1. **Setup Environment**: Ensure `PKG_CONFIG_PATH` includes DPDK and clickhouse-cpp.
2. **Compile**:

```bash
make
# or for verbose output
make V=1
```

3. **Database Setup**: Apply the schema to ClickHouse.

```bash
clickhouse-client --multiline < sql/create_tables.sql
```

## Configuration

Edit `conf/config.json` to match your environment. Key settings:

- **dpdk**: `mbuf_pool_size`, `rx_desc` size.
- **ports**: Map physical DPDK ports to RX queues.
- **workers**: Bind logical cores (`lcore_id`) to specific Port/Queue pairs.
- **clickhouse**: Database host, port, credentials, and table names.
- **modules**: Toggle protocol parsers (`http`, `tls`, `stun`, etc.).

## Usage

Run the application using the generated binary.
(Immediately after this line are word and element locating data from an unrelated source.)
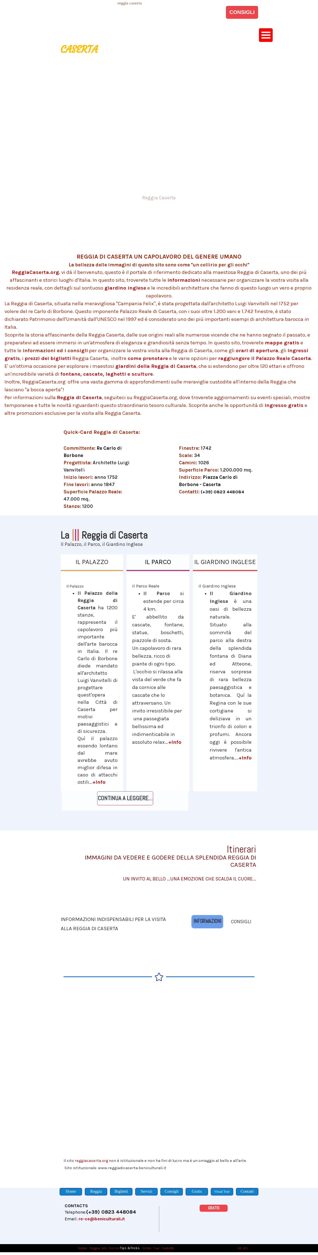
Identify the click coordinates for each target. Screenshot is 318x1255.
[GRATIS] (214, 1208)
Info (104, 1248)
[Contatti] (247, 1191)
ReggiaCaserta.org (35, 272)
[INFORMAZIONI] (207, 922)
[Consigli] (171, 1191)
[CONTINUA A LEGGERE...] (125, 798)
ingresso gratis (284, 405)
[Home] (71, 1191)
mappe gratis (282, 343)
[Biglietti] (121, 1191)
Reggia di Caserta (79, 397)
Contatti (167, 1248)
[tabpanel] (130, 3)
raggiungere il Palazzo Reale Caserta (264, 358)
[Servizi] (146, 1191)
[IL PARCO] (158, 562)
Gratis (146, 1248)
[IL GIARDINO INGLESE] (225, 562)
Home (83, 1248)
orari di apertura (257, 350)
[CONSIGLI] (242, 12)
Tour (156, 1248)
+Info (99, 782)
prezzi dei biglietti (48, 358)
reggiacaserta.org (91, 1160)
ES (245, 1248)
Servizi (114, 1248)
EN (239, 1248)
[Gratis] (197, 1191)
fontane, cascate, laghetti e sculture (106, 374)
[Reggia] (96, 1191)
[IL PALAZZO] (92, 562)
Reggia (95, 1248)
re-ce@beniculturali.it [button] (102, 1218)
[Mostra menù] (266, 35)
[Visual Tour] (222, 1191)
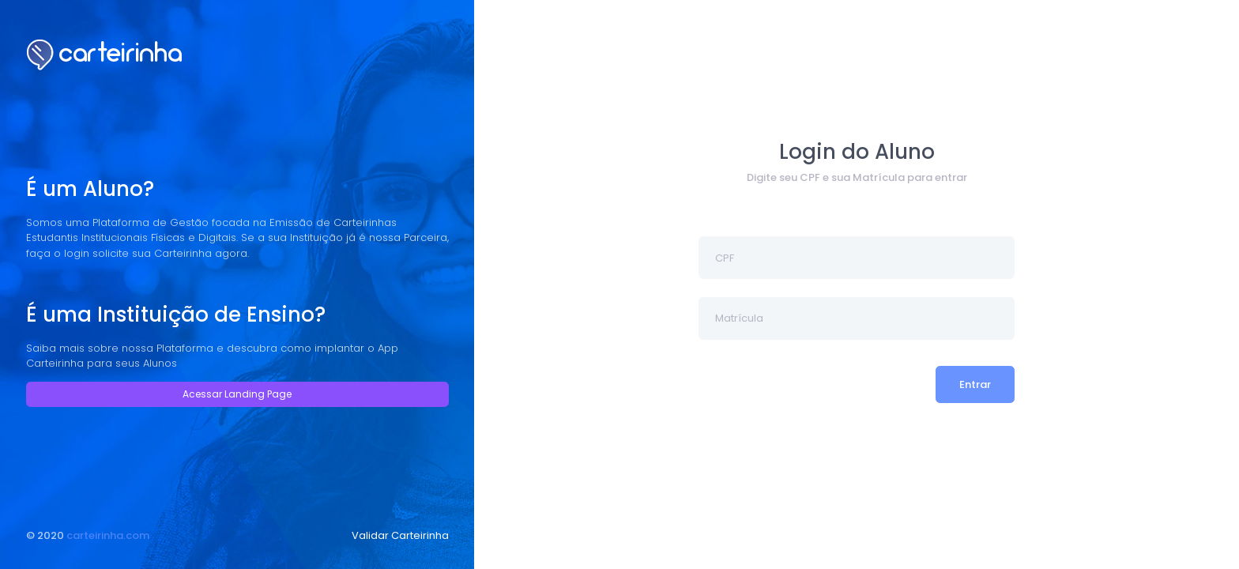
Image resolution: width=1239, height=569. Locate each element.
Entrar (975, 384)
You must provide EAL arguments (for DPDK) and Application arguments.

```bash
# Syntax
sudo ./build/dpdk_pkt_proc [EAL Options] -- -c <config_file>

# Example
# -l 1-4 : Use cores 1, 2, 3, 4 (e.g., 3 workers + 1 log thread)
# -n 4   : 4 Memory channels
# --     : Separator
# -c ... : Config file path
sudo ./build/dpdk_pkt_proc -l 1-4 -n 4 -- -c conf/config.json
```

## Architecture Notes

- **Threading**:
  - **Worker Threads**: Pinned to cores. Each polls a specific RX queue, processes packets (Parse -> Flow -> Detect), and enqueues logs to a ring.
  - **Log Thread**: Pinned to a separate core. Dequeues batches from the ring and writes to ClickHouse.
- **Memory Management**: Uses `rte_mempool` for all high-frequency allocations (Packets, Flow Entries, Log Messages) to ensure stable latency and prevent fragmentation.